En renforcant les contrôles, les 600 aéroports de l'UE devraient doper leurs recettes commerciales. (Photo: Julien Becker )

En renforcant les contrôles, les 600 aéroports de l'UE devraient doper leurs recettes commerciales. (Photo: Julien Becker )

Porté par la DG Migrations et Affaires intérieures, le «package» Smart Border entend renforcer la sécurité des points d’accès à l’UE dans l’idée de lutter plus efficacement contre l’immigration illégale et mieux suivre les mouvements des ressortissants de pays tiers. Le Luxembourg est déjà doublement concerné: pour son aéroport international du Findel et sa présidence prochaine du Conseil, sans doute amenée à hériter du dossier.

«Les objectifs de ce projet européen sont multiples. Le premier point est d’accélérer et optimiser les procédures de contrôle», cadre Philippe Pierre, Public sector & European Union Institutions leader chez PwC Luxembourg et un des consultants invités à collaborer en amont du projet. «La sécurité est la pierre angulaire.»

Une première étude technique sur les options technologiques et les méthodes à considérer a été bouclée l’hiver dernier et un projet pilote vient de démarrer au Portugal, premier pays membre à avoir démarré les tests sur le terrain, afin de déterminer si Smart Border sera étendu à l’ensemble de l’UE28. «Nous sommes passés à une phase opérationnelle dont le but principal sera de vérifier que les bénéfices attendus soient bien présents dans la pratique. Si l’impulsion est européenne, ce sont les pays membres qui vont être les autorités compétentes à ce niveau.» Le déploiement en tant que tel est planifié pour 2016.

Manne financière

L’enjeu financier du projet est non négligeable pour les 600 et quelques aéroports de l’UE. Un voyageur sur trois est aujourd’hui non européen et nécessite donc des contrôles différenciés. «En rendant la procédure plus confortable pour les passagers, ils auront d’autant plus envie de fréquenter les magasins et les espaces commerciaux. Le budget de certains aéroports dépend fortement de ces ressources. L’intérêt économique pour le secteur est plus que conséquent», ajoute Philippe Pierre. Le calcul est simple: moins les voyageurs américains, africains ou asiatiques passeront de temps aux contrôles, plus ils auront la possibilité de dépenser dans les zones «taxfree».
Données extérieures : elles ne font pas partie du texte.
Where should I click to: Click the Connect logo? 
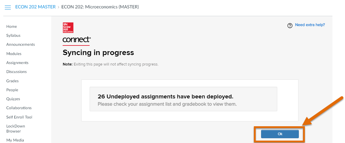[76, 40]
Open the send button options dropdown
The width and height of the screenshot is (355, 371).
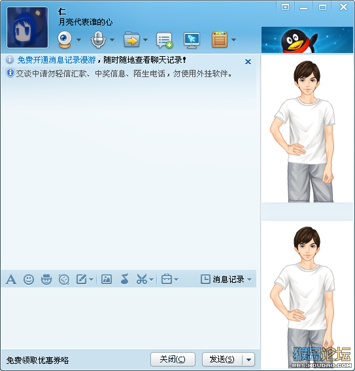(x=248, y=360)
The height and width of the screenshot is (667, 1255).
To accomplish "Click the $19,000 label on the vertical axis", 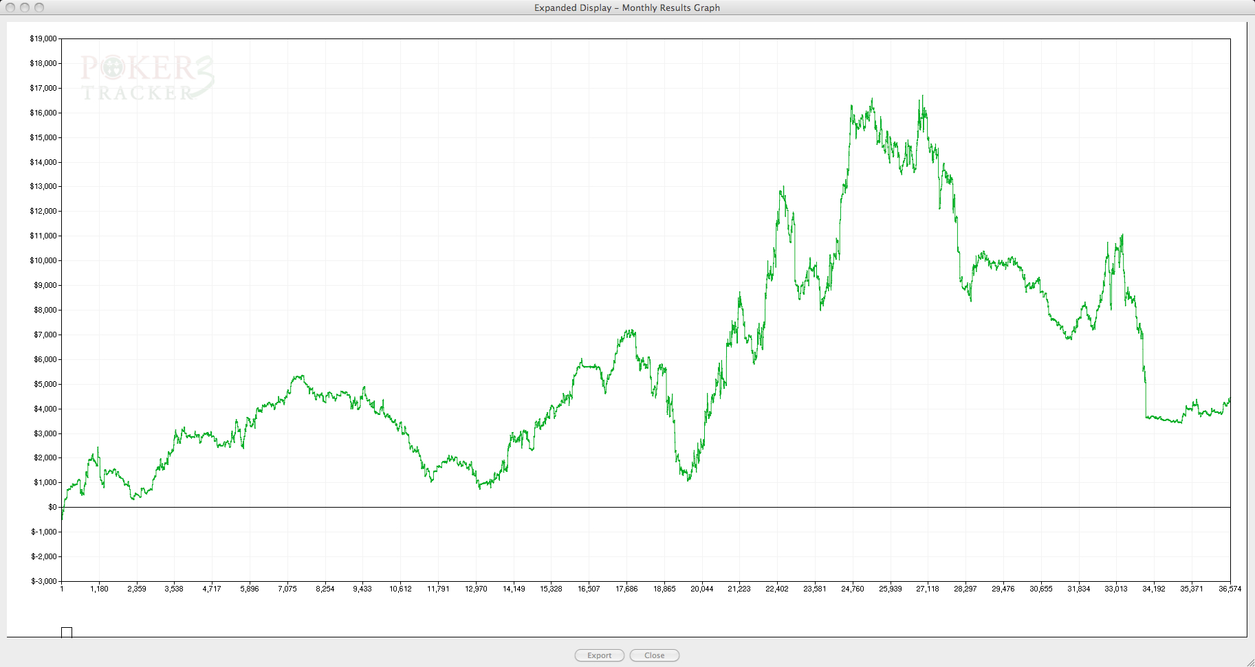I will click(43, 38).
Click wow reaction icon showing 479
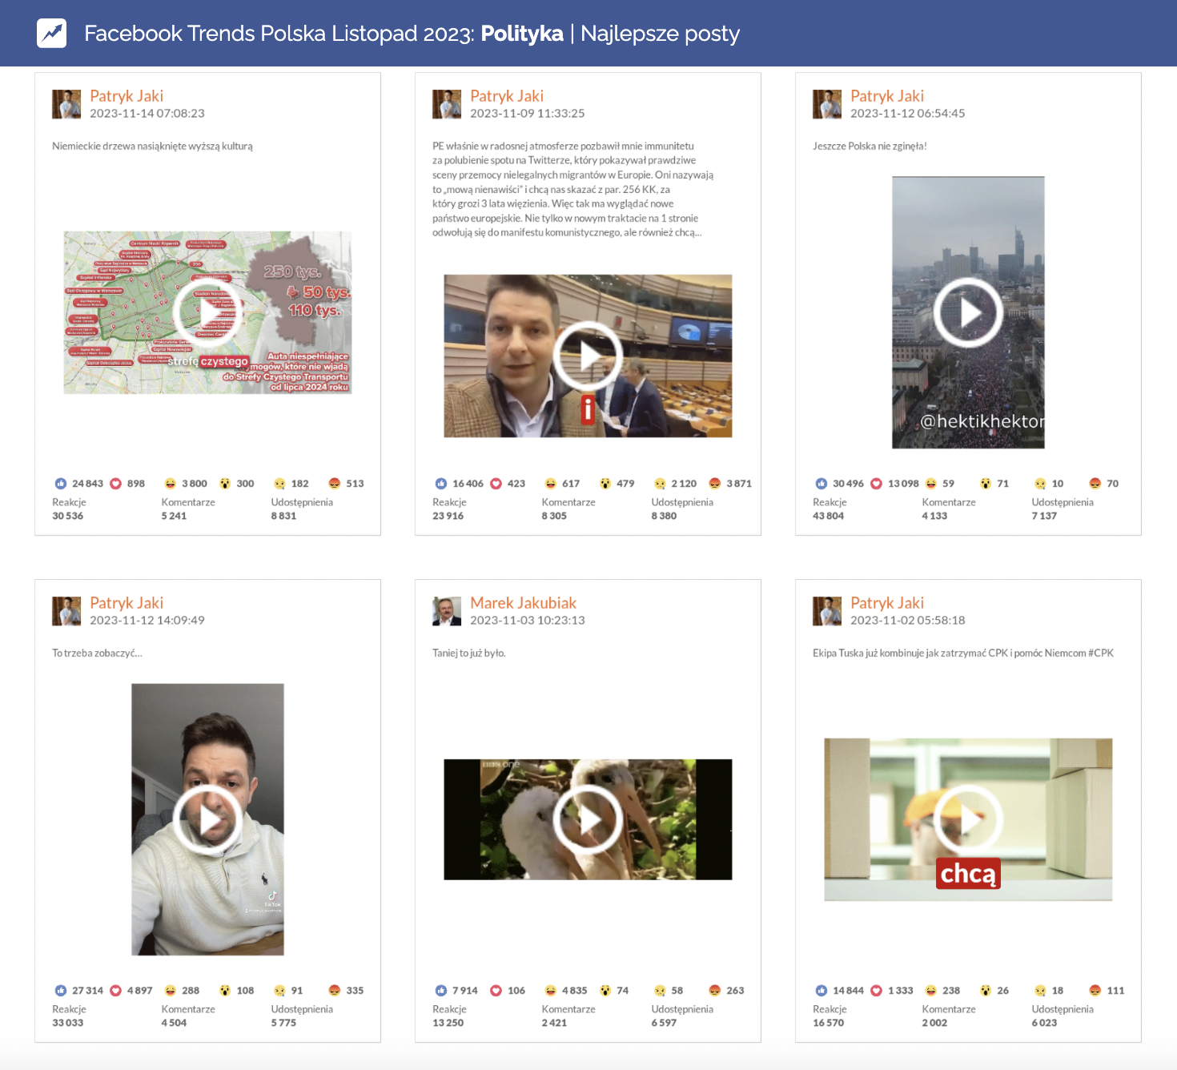The image size is (1177, 1070). [605, 484]
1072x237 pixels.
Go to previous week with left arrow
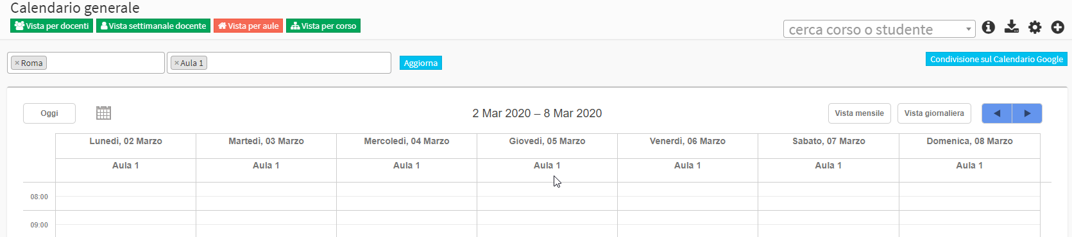[x=997, y=113]
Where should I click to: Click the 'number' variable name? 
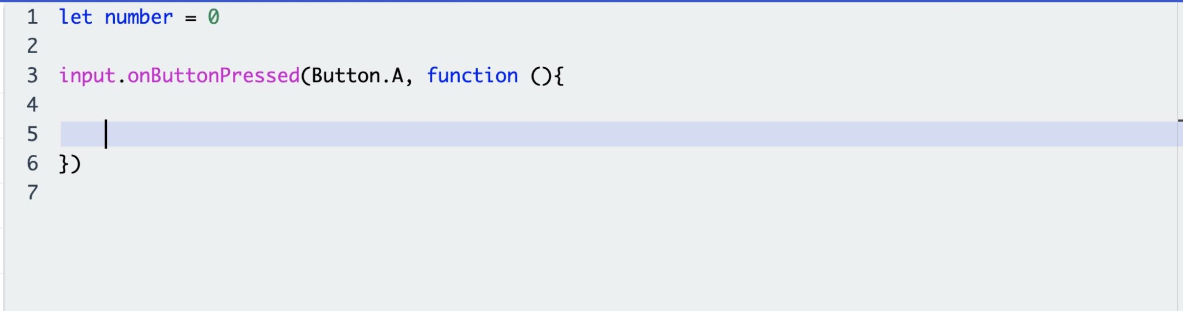coord(139,17)
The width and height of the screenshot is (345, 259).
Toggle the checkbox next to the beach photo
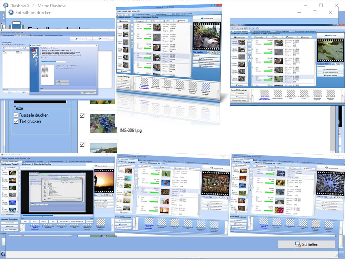(x=82, y=144)
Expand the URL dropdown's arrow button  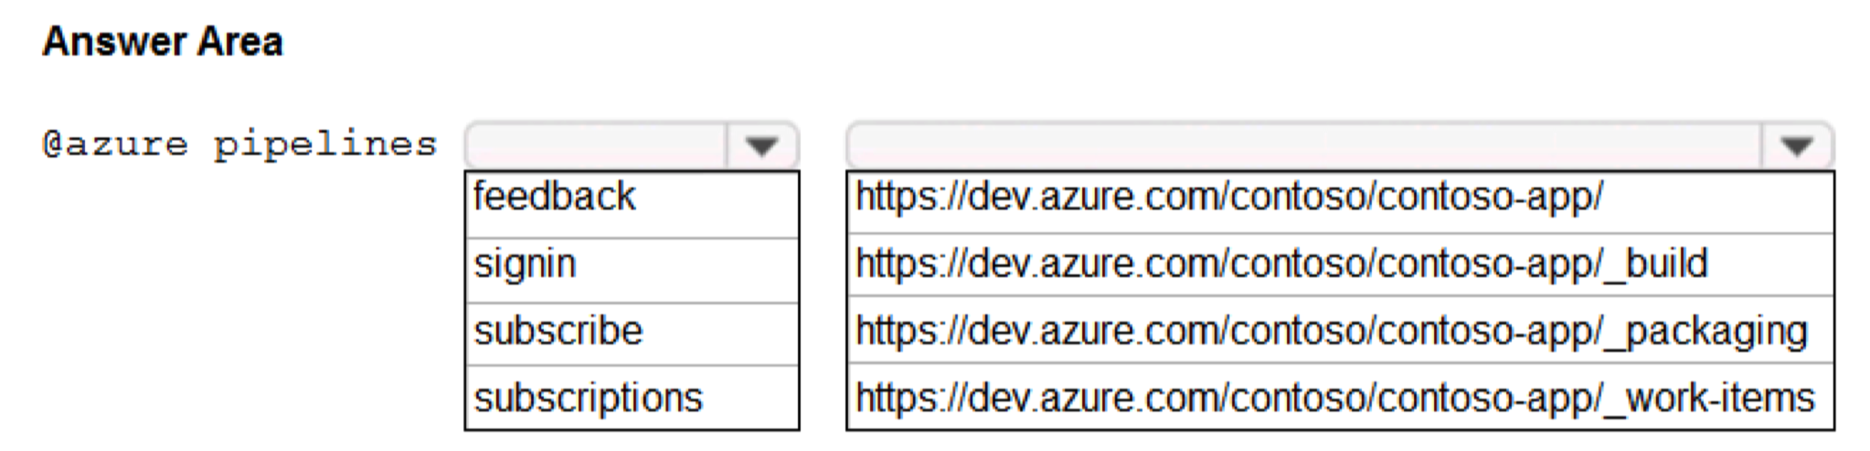(1796, 146)
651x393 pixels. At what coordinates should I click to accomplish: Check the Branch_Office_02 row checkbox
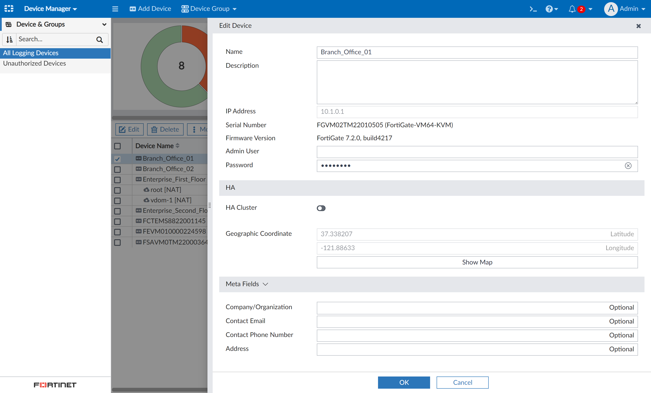point(118,169)
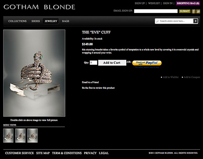Screen dimensions: 203x159
Task: Click Email to a Friend link
Action: click(x=90, y=82)
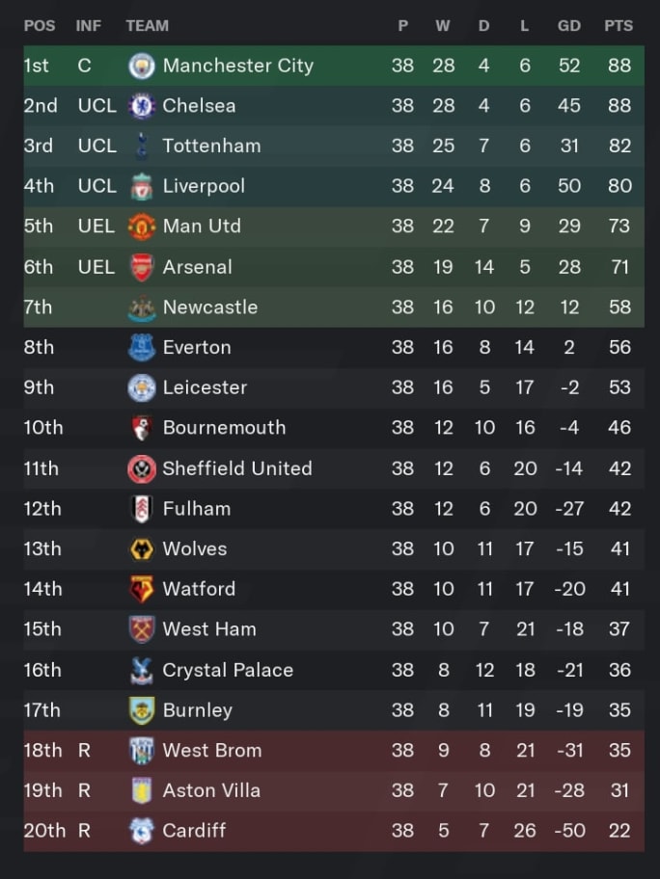Viewport: 660px width, 879px height.
Task: Select the Everton badge icon
Action: [142, 348]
En développant des solutions IT adaptées, les entreprises européennes pourraient aussi bénéficier du gâteau. «Un autre impact pourrait être de valoriser l’innovation et la R&D d’acteurs européens. C’est loin d’être un projet uniquement technologique ou d’infrastructure, il requiert un vrai changement de culture. Rien qu’au Luxembourg, la part de voyageurs étrangers a progressé de 15% en peu de temps. Si on prend l’espace Schengen, d’ici 15 ans, on s’attend à un trafic de 100 millions de personnes par an, soit le double de la fréquentation actuelle.»

Politiquement sensible, surtout pour son volet échange automatique des informations, l’application de Smart Border touche au respect de la vie privée, comme à l’intégrité des données et à la mobilité des personnes physiques. À ce titre, le Parlement européen a déjà exprimé différentes réserves, dont les opérationnelles et budgétaires. «Lors de la présidence grand-ducale, les discussions devraient être plus mûres», achève Philippe Pierre. «Le pilote aura alors livré ses premiers résultats. D’autres suivront d’ici la rentrée. Sécuriser les frontières est une des priorités de l’actuelle Commission, je pense que le Luxembourg a une belle carte à jouer pour faire avancer le dossier et s’assurer que toute l’UE monte en capacité.» La difficulté sera notamment de travailler de manière transversale et de faire émerger un consensus autour des limites éthiques à poser.